- [DATA UNDER STUDY]
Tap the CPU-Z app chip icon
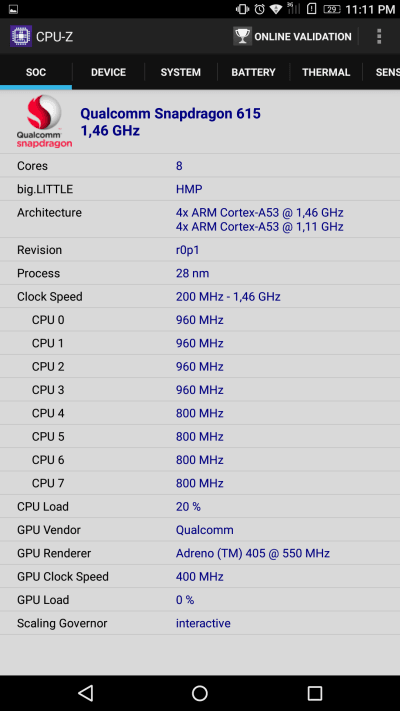The width and height of the screenshot is (400, 711). pos(21,36)
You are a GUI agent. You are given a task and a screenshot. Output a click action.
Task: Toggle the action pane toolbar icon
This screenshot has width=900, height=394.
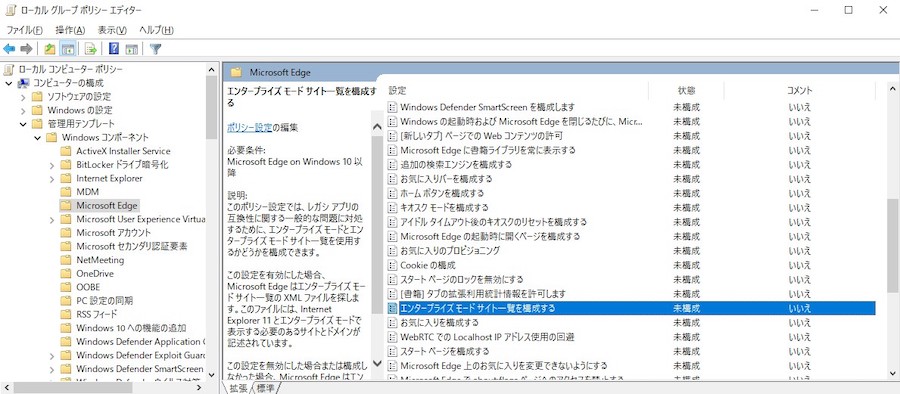[x=132, y=49]
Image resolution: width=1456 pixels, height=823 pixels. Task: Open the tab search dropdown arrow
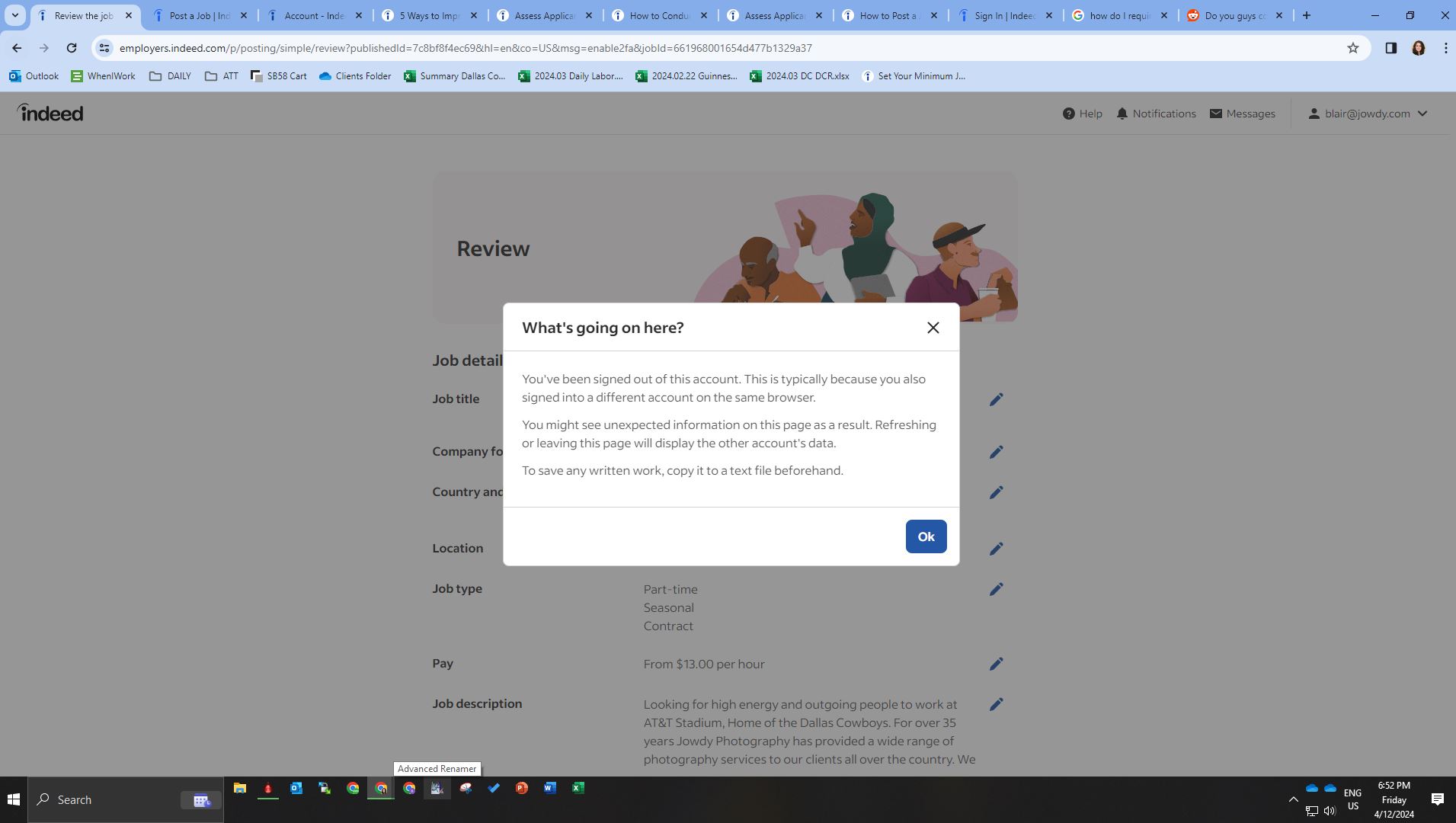[x=14, y=15]
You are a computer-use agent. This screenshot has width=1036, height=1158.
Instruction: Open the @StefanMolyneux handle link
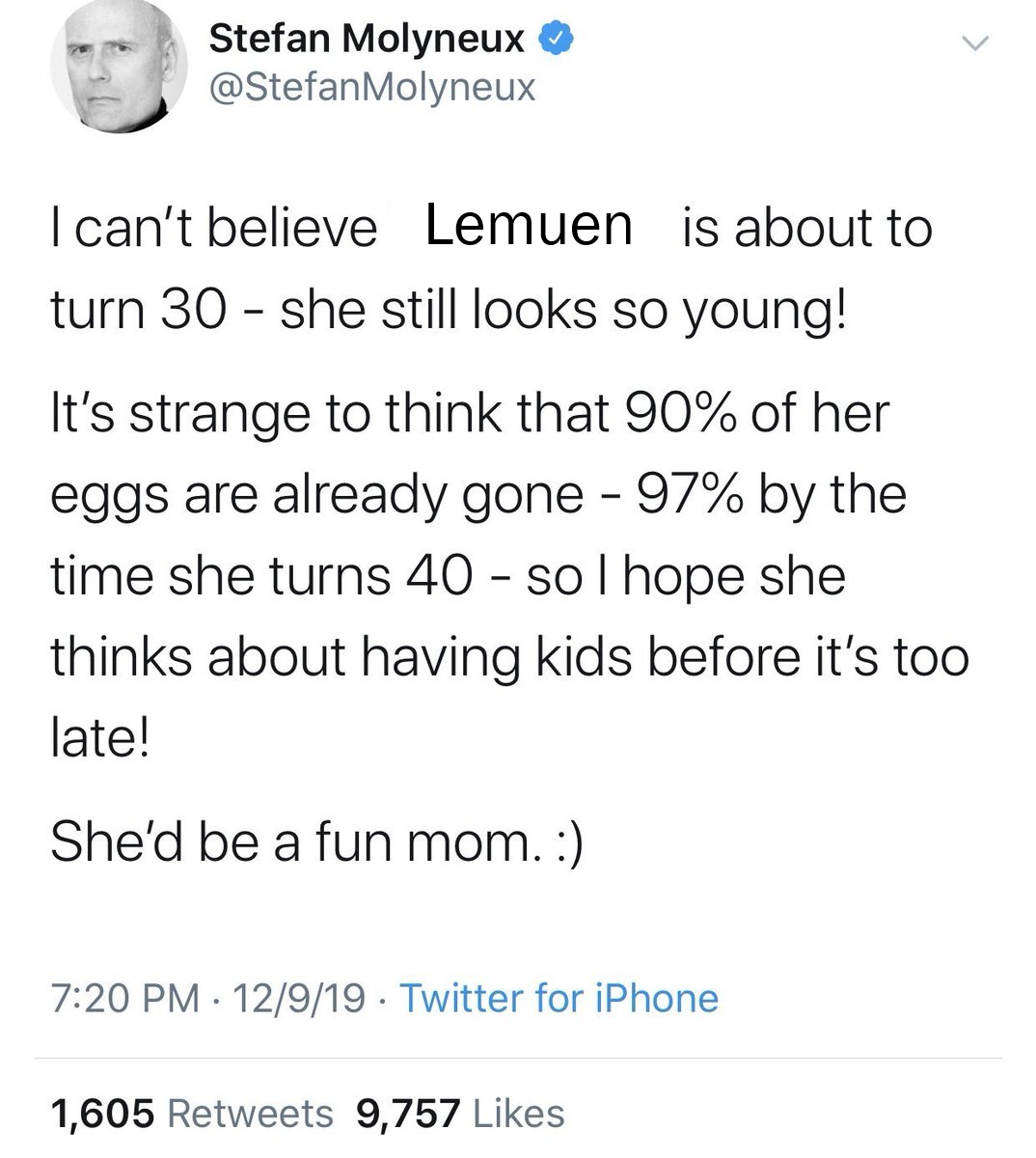pos(371,87)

- [INSTRUCTIONS TO FOLLOW] Leave out the pictures, and extract exactly the lines from the one with "You are a GUI" through the end of the records, both ends included.

- [SOLUTION BELOW]
You are a GUI agent. You are given a task and a screenshot. Output a click action.
Task: Toggle the action pane toolbar icon
This screenshot has width=900, height=394.
[x=132, y=49]
Image resolution: width=1456 pixels, height=823 pixels. Task: Open the tab search dropdown arrow
[x=14, y=15]
You are a computer-use agent. This screenshot has width=1036, height=1158.
Instruction: Open the @StefanMolyneux handle link
pos(371,87)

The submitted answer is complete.